Campaign contributions in a cup

  This is brilliant. And to think it came from the folks who made the mess in the first place.
  The mess is the buying of our government. I can't believe that Republicans in Texas and Florida have come up with the solution.
   That solution: urine samples.
   This may take some explaining, because what these politicians really want is for subhuman recipients of food stamps to aim at a Dixie Cup.
   The brilliance of this idea was contained in a commentary in the Austin American-Statesman from Republican Arlene Wohlgemuth, former Texas state representative, who wrote, "Requiring people who receive taxpayer-funded welfare benefits to be drug-free" will guide them on the straight and narrow path.
    Good idea, said a reader of this column, who imagines that other recipients of welfare — corporate welfare — could use said guidance.
    "How about the state drug-test the officers and directors of the corporations that receive public largesse like the Texas Enterprise Fund and the Major Events Trust Fund?"
    I second the motion. Surely people like Wohlgemuth would embrace this for the same reasons why they want to flag welfare mothers' bodily fluids.
    And that — testing corporate welfare recipients — takes us to how we bring an end to the pernicious matter of corporations buying government.
    For you see, when government subsidizes big business, so do the businesses subsidize people in government. Texans for Public Justice recently found that nearly half the companies awarded $439 million in Texas economic-development funds gave almost $7 million to Gov. Rick Perry's campaign or the Republican Governors Association.
     Nice arrangement. Taxpayers pay corporations, which pay the governor to keep his job secure.
     OK, you may not see this as nice. You might see it as simple graft. You'd like to see it stopped. Here's how we do it: urine samples.
     Remember Newton's third law of political physics:
     "For every action in the political sphere, such as a campaign gift or obsequious perk, is an equal reaction, such as the kissing of a contributor's ring finger (or other extremity), followed necessarily by outright taxpayer subsidies."
     Knowing this to be a law, we can finally end the problem.
     In addition to requiring drug tests of industrial welfare queens who get something from government, we require a drug test from everyone who donates to a politician expecting something. Every time. And we require a drug test for every lawmaker who receives these gifts. Every time.
      This is going to work.
      Understand, great endeavors begin with small steps. In Florida, testing of welfare recipients detected drugs in only 2.6 percent of them. Hey, it's all dollars and humiliation well spent, say Sunshine State policy makers.

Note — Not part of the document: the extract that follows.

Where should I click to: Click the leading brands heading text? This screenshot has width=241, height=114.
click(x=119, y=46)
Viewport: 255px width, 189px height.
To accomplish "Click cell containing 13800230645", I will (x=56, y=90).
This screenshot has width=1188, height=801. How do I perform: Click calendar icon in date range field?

     Texas knows where they're coming from. Though it has cut back on virtually every other school endeavor, it has spent millions testing prep athletes for steroids. It has caught almost enough violators to field a six-man team.
     Texas loves tests, whether they be in a cup or in the oppressively standardized minds of Pearson Education Inc. (another big political contributor).

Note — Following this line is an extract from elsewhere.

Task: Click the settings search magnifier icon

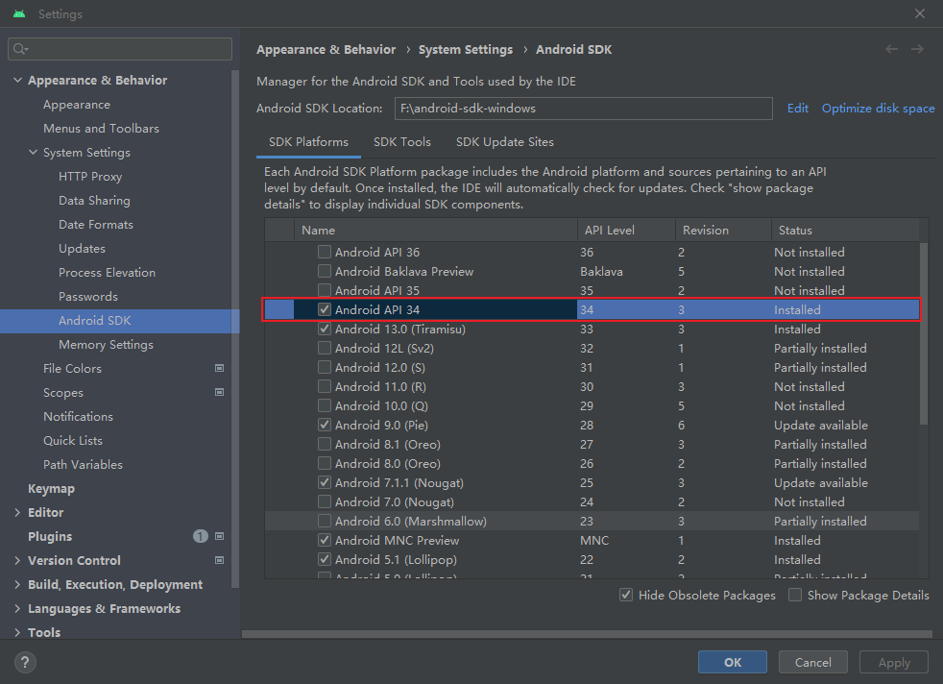Action: pyautogui.click(x=20, y=49)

     Some will say that testing Pearson corporate officers for drugs is counterproductive, since they always show up for work, and you can't say the same always about recipients of Temporary Assistance for Needy Families.
     All we are saying is, give drug testing a chance — to prove its worth on the political corruption front.
    A donor will think twice if when buying a politician he has to spill evidence of what was fueling his system the night before. The same for a politician who accepts his gifts. And anyway, as Wohlgemuth appeals, don't we want our elected officials and their lobbying benefactors showing up sober for work every time the gavel sounds?
     She observes that the Texas Motor Transportation Association supports drug tests for drivers.
     "If you want to get a job driving trucks in Texas, you can. But you have to pass a drug test first," she wrote.
     My thoughts exactly. That's why we must start drug-testing political donors and those who accept their gifts.
     We don't want elected officials driving our government under the influence.